Other potential scenarios for women with enduring or worsening postpartum depression symptoms are:

1) characterologic variables (those pertaining to personality traits), or

2) extenuating environmental circumstances (such as unstable marriage, multiple losses, trauma, to name only a few things that could underlie a sustaining depression)

It should also be noted, in instances where a mood stabilizing medication (often used in the treatment of bipolar illness) is added after months of postpartum depression treatment, it may not necessarily be because there is a new diagnosis of bipolar illness. Rather, there are cases when a mood stabilizer is useful to treat sub-clinical mood changes that are problematic but do not meet the diagnostic criteria for bipolar disorder.

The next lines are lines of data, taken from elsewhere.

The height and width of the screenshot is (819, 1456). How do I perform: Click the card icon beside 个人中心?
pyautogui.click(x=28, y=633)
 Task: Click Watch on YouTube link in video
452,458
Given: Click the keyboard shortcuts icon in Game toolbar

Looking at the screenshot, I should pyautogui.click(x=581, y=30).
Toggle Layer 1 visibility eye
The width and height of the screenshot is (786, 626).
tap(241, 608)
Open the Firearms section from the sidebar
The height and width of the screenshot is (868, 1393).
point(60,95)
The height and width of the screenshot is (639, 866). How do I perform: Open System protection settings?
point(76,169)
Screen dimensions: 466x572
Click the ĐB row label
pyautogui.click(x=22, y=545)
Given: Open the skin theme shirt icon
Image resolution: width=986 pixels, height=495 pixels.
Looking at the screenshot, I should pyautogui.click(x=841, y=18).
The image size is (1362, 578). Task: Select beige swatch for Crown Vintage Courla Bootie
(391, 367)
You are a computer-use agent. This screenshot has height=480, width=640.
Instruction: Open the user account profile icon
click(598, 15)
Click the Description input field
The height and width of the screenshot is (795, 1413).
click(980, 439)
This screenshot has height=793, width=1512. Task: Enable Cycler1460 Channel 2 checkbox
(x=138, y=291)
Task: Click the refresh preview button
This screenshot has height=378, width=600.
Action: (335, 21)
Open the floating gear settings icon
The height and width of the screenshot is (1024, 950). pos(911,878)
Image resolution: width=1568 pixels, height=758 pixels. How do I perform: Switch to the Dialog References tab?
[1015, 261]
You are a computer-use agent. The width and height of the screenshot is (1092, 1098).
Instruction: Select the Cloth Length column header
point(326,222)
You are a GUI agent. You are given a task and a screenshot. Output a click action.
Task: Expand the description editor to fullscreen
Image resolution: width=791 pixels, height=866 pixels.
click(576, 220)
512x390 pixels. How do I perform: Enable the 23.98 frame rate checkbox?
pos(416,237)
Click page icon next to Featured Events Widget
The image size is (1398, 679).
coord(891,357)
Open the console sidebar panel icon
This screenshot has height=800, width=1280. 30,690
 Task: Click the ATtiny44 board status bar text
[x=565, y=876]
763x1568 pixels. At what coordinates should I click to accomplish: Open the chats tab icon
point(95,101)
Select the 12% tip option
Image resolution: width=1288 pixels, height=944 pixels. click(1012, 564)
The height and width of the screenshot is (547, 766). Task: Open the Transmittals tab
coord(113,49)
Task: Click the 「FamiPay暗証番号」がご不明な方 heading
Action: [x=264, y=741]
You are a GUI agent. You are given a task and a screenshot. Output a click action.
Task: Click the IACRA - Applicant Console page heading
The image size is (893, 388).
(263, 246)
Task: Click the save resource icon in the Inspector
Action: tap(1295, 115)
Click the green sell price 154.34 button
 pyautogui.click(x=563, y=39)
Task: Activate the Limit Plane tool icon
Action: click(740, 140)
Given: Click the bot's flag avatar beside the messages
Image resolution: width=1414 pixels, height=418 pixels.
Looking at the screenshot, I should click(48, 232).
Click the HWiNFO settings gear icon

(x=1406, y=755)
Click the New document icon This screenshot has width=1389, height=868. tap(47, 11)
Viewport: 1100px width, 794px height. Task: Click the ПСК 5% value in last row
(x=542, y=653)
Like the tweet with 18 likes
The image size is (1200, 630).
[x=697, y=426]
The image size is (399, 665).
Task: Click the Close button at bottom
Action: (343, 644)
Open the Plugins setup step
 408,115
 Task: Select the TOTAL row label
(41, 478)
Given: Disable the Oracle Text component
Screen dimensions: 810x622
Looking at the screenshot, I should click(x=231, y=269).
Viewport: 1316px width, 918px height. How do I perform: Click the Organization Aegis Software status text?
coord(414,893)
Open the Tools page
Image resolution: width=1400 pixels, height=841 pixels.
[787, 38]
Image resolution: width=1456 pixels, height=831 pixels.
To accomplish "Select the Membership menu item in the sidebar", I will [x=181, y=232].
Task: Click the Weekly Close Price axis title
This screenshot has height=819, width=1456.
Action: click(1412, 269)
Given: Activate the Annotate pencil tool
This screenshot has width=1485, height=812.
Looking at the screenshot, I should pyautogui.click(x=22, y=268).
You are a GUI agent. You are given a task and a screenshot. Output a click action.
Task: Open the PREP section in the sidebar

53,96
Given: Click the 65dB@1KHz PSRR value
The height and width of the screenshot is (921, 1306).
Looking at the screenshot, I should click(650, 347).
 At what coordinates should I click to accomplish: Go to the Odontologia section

If someone came to the Postpartum Stress Center with a long-standing depression that was not responding to medication or psychotherapy, we would not conclude that there is an untreated bipolar illness unless we saw evidence of symptoms that met the DSM-IV criteria. [Editor’s note: The DSM-IV is the book healthcare providers refer to when they diagnose a mental illness.]

The relationship between postpartum depression and bipolar illness is the subject of ongoing research, although thus far research on bipolar II has been lacking. As always, clinicians must be vigilant about screening questions and thorough assessments, and postpartum moms need to advocate for their own best healthcare. If we can maximize our attention to this matter from both angles, we will reduce the likelihood of under- or over-diagnoses.